I got up, gave her one last, long kiss and insisted again that she should stay in the house, but she repeated her resolve to go to her parents’ house as soon as she’d packed up all her things. I stayed at a cheap hotel and waited every night for her to phone me, asking me to come back and start a new life. I was even prepared to continue the old life if necessary, because that separation had made me realise that there was nothing and no one more important in the world than my wife and child.
A week later, I finally got that call. All she said, however, was that she’d cleared out all her things and wouldn’t be going back. Two weeks after that, I learned that she’d rented a small attic flat in Basset Road, where she had to carry the baby up three flights of stairs every day. A few months later, we signed the divorce papers.
My real family left forever. And the family I’d been born into received me with open arms.
After my separation from Athena and the great suffering that followed, I wondered if I hadn’t made a bad, irresponsible decision, typical of people who’ve read lots of love stories in their adolescence and desperately want to repeat the tale of Romeo and Juliet. When the pain abated – and time is the only cure for that – I saw that life had allowed me to meet the one woman I would ever be capable of loving. Each second spent by her side had been worthwhile, and given the chance, despite all that had happened, I would do the same thing over again.
But time, as well as healing all wounds, taught me something strange too: that it’s possible to love more than one person in a lifetime. I remarried. I’m very happy with my new wife, and I can’t imagine living without her. This, however, doesn’t mean that I have to renounce all my past experiences, as long as I’m careful not to compare my two lives. You can’t measure love the way you can the length of a road or the height of a building.
Something very important remained from my relationship with Athena: a son, her great dream, of which she spoke so frankly before we decided to get married.

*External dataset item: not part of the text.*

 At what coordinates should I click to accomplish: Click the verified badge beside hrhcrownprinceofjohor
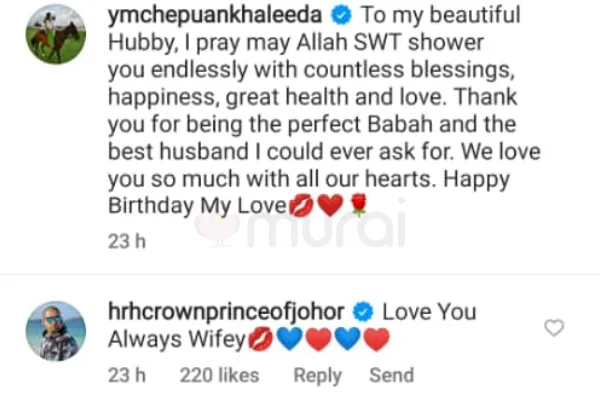(363, 312)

I have another child by my second wife, and I’m better prepared for all the highs and lows of fatherhood than I was twelve years ago.
Once, when I went to fetch Viorel and bring him back to spend the weekend with me, I decided to ask her why she’d reacted so calmly when I told her I wanted a separation.
‘Because all my life I’ve learned to suffer in silence,’ she replied.
And only then did she put her arms around me and cry out all the tears she would like to have shed on that day.